I would say grinds prep time has decreased a little as the grinds are so fluffy you only really need to rub the basket a little once you dose into it; no WDT.


----------



## Spazbarista

The Innova is an MC2 essentially, I think, and these are a shit when it comes to clumping...even with a Doser. I'm not surprised you've noticed a difference.


----------



## Kyle548

I'll see if I can get a photo of a shot.

My phone is ruined though, so I can't do a video of the pour unfortunately.


----------



## Kyle548

Anyone got any tips for clearing the chute?


----------



## GS11

Looking good kyle, nice piece of kit:good:

Hope you have the magnum dialed in nicely in time for tonight's latte art challenge, as I know what it's like working under pressure with new equipment


----------



## Spazbarista

Kyle548 said:


> Anyone got any tips for clearing the chute?

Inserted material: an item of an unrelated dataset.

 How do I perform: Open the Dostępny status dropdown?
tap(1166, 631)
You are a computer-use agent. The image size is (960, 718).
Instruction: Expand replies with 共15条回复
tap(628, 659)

I have a plastic baby spoon. Lift lid off Doser, quick flick out of grinds. If I'm feeling really anal I might give the motor a one second razz just to chuck out what is on the burrs.


----------



## Mrboots2u

I bought a small thin paint brush from wilkinsons and chopped the handle down ....


----------



## Kyle548

I just bought these

http://www.ebay.co.uk/itm/1-3-5-10-15-20-30-50-Soldering-GLUE-Flux-Brushes-CRAFTS-METAL-WORK-COMPUTER-New-/261229278710?pt=UK_Baby_BabyFeedingUtensils_EH&var=&hash=item3cd27a75f6

Hopefully I can bend them and put them down the chute.

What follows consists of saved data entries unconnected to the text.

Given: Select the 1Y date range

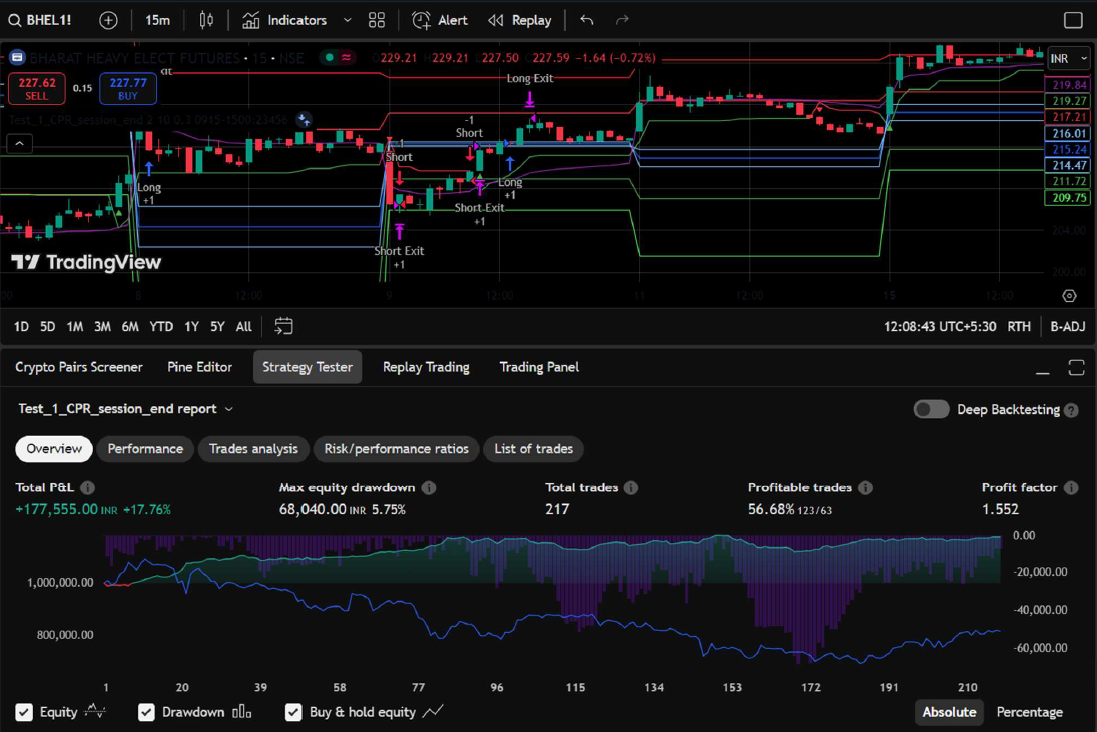Looking at the screenshot, I should (x=191, y=326).
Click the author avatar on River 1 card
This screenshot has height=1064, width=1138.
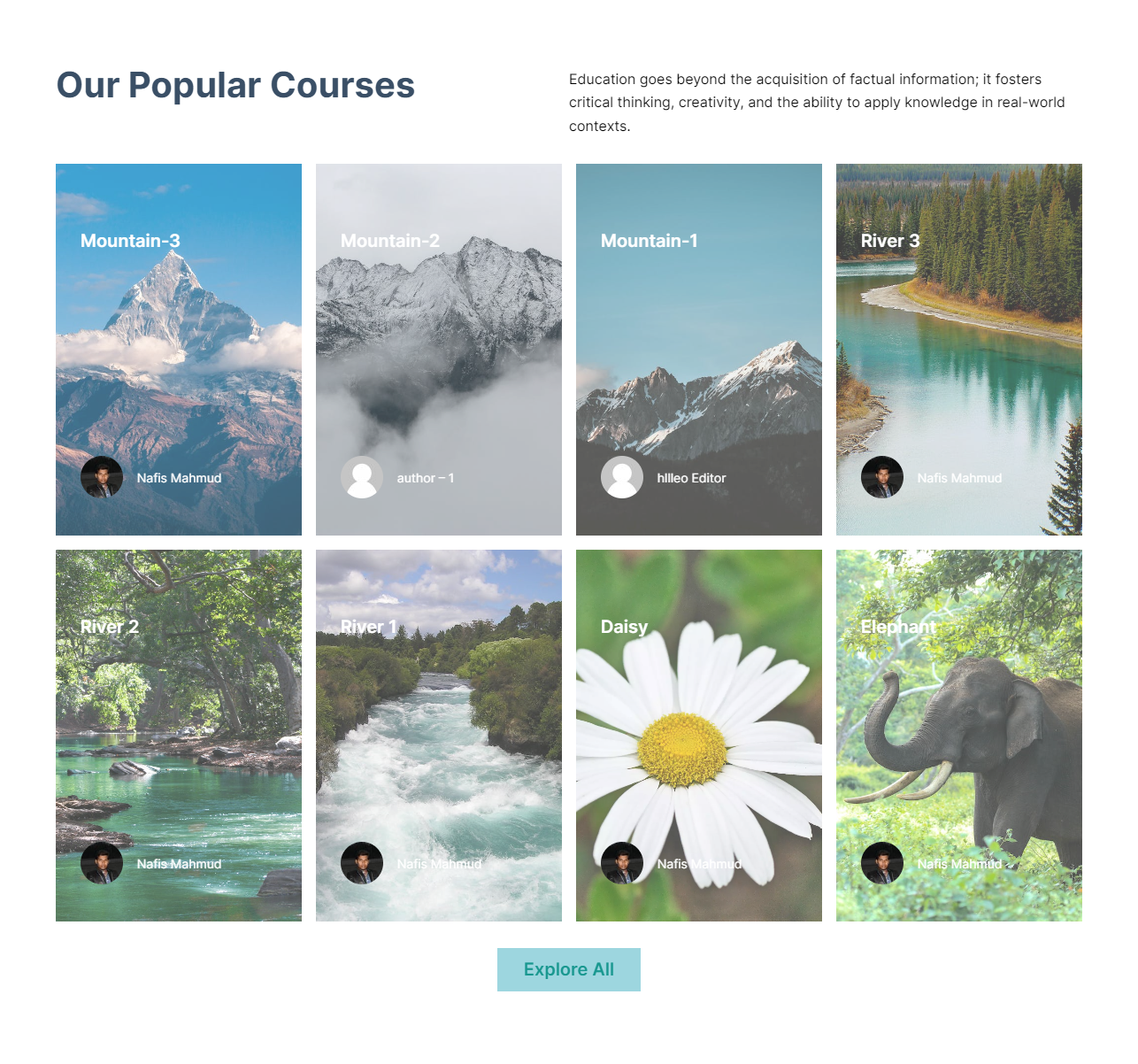(362, 863)
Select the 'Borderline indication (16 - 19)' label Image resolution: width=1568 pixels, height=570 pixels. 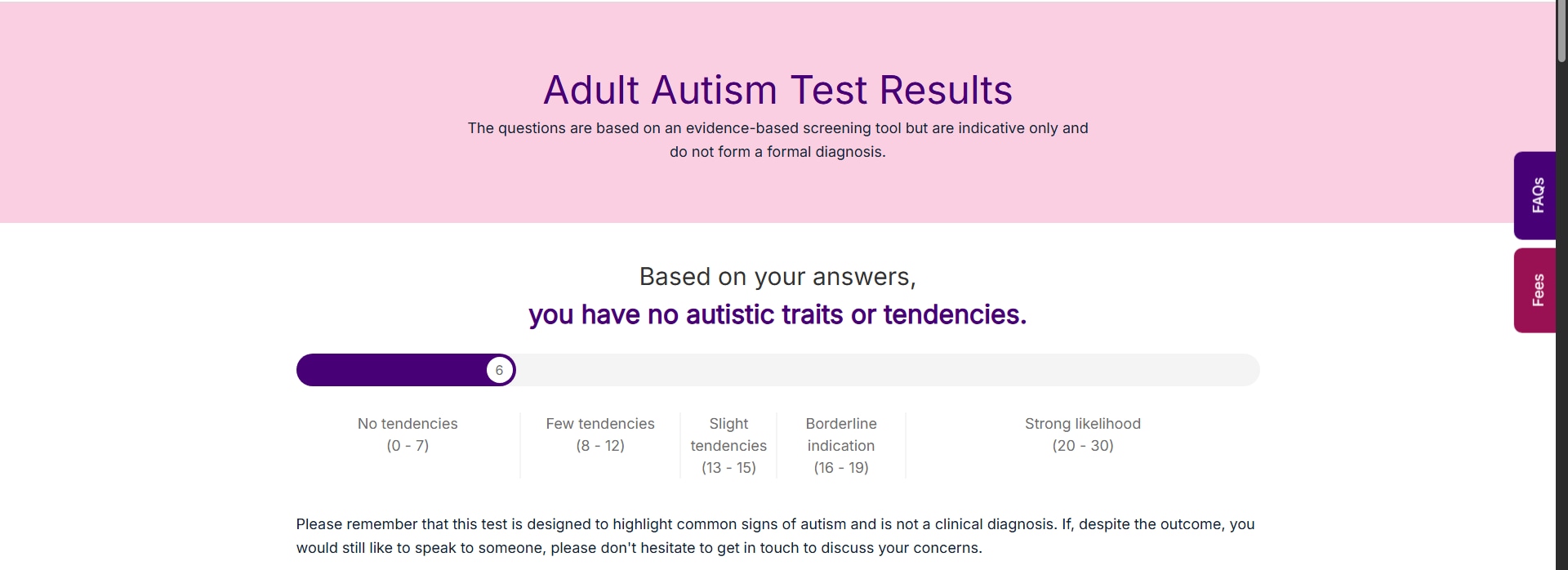[841, 445]
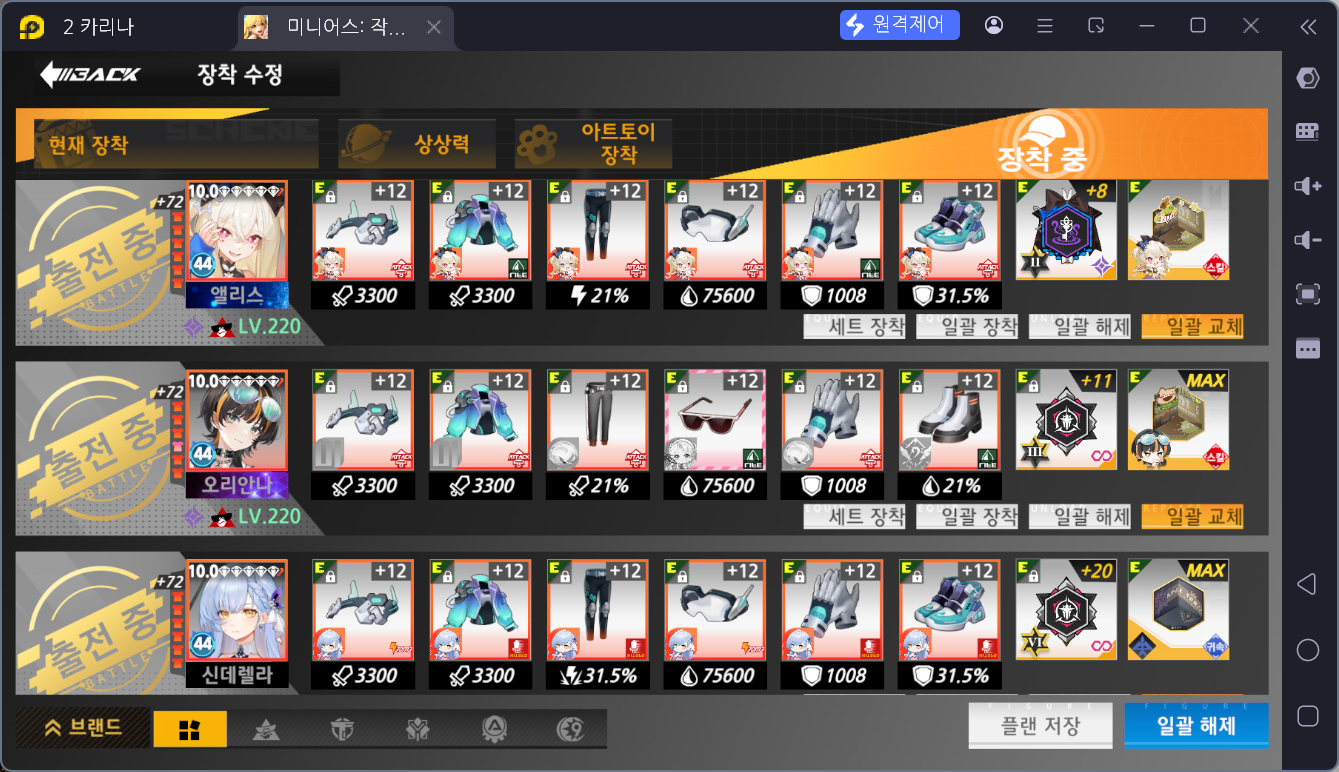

I'm quite anal about getting as many grinds out as I can.


----------



## coffeechap

the lens hood with a litd on it will blow the chute clear of coffee you should only need a brush for the doser


----------



## Kyle548

coffeechap said:


> the lens hood with a litd on it will blow the chute clear of coffee you should only need a brush for the doser


Yes, I have mastered the lens hood now.

Still leaves a little in the chute, its negligible.


----------



## Spazbarista

Lens hood with a lid?


----------



## coffeechap

I will show you this on your mini if you are interested, it iliminates retention in the exit chute


----------



## Spazbarista

Ah thanks sounds interesting


----------



## shaun1

Expobarista said:


> Lens hood with a lid?


Works very well!


----------



## Kyle548

shaun1 said:


> Works very well!
> View attachment 4335


How do I get the top cover off and where did you get that lid?


----------



## Spazbarista

A quick google and I've just seen coffeechap's YouTube vid.

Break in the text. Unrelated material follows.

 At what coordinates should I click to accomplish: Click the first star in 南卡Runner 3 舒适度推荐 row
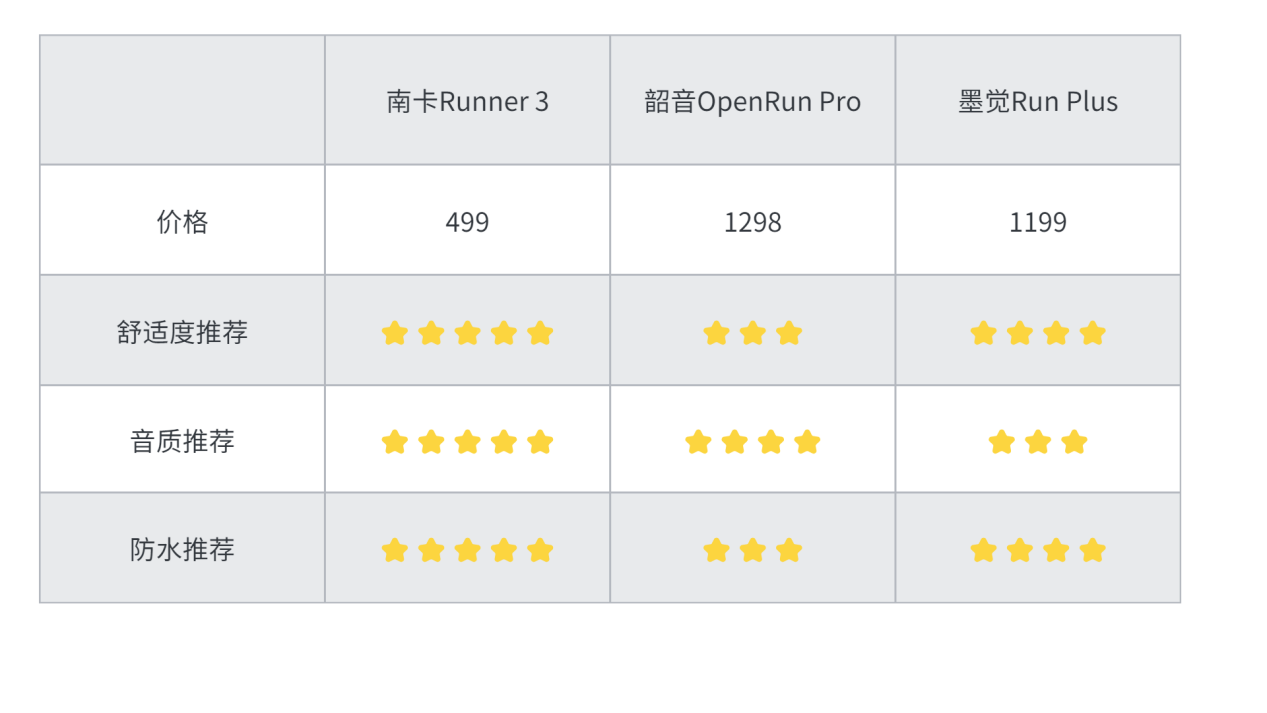click(x=395, y=333)
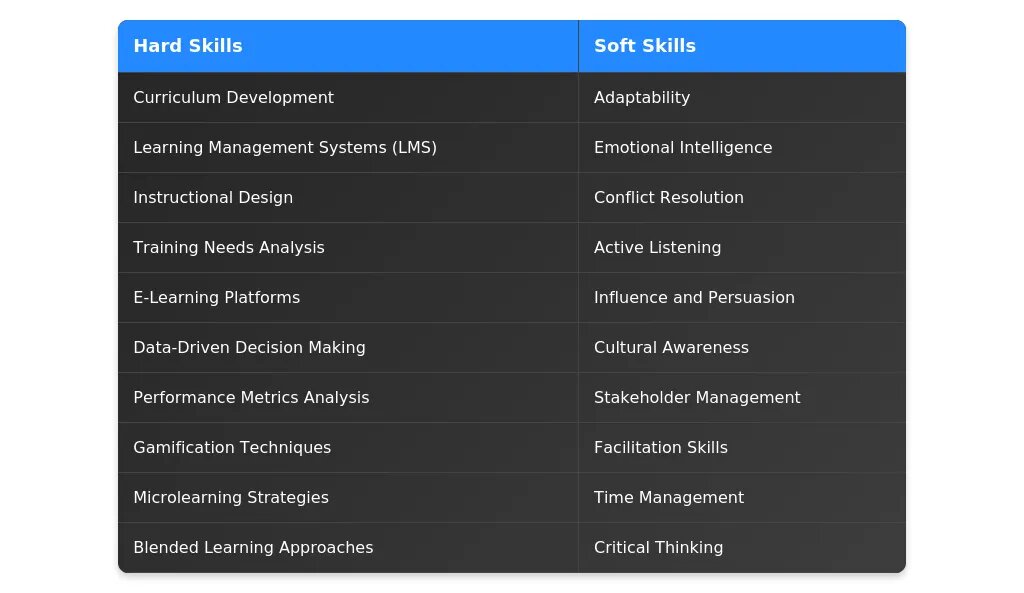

Also seen him grinding wood


----------



## shaun1

If you undo the three screws holding the numbered dial and remove it you should see two or three (can't quite remember!) small allen bolts holding the top cover. The lid as i remember came from an old glass spaghetti jar which we got in Tesco's years ago!


----------



## GS11

Magnum seems to have a very impressive dial:good:


----------



## Kyle548

shaun1 said:


> If you undo the three screws holding the numbered dial and remove it you should see two or three (can't quite remember!) small allen bolts holding the top cover. The lid as i remember came from an old glass spaghetti jar which we got in Tesco's years ago!


Need to remove the worm screw, but I can't see how.


----------



## shaun1

Sorry Kyle. Yes if you rotate the worm screw there should be a tiny allen grub screw. loosen the grub screw but don't unscrew it. then the spindle will pull out. the worm drive can then be lifted out.


----------



## Kyle548

shaun1 said:


> Sorry Kyle. Yes if you rotate the worm screw there should be a tiny allen grub screw. loosen the grub screw but don't unscrew it. then the spindle will pull out. the worm drive can then be lifted out.


Done it.

Really want that lid though, looks great.


----------



## shaun1

Thankyou Kyle. I was just lucky with the lid and mrs shaun1 lost a spaghetti jar!

I'm sure others have done this mod and can suggest something to use.


----------



## Kyle548

shaun1 said:


> Thankyou Kyle. I was just lucky with the lid and mrs shaun1 lost a spaghetti jar!
> 
> I'm sure others have done this mod and can suggest something to use.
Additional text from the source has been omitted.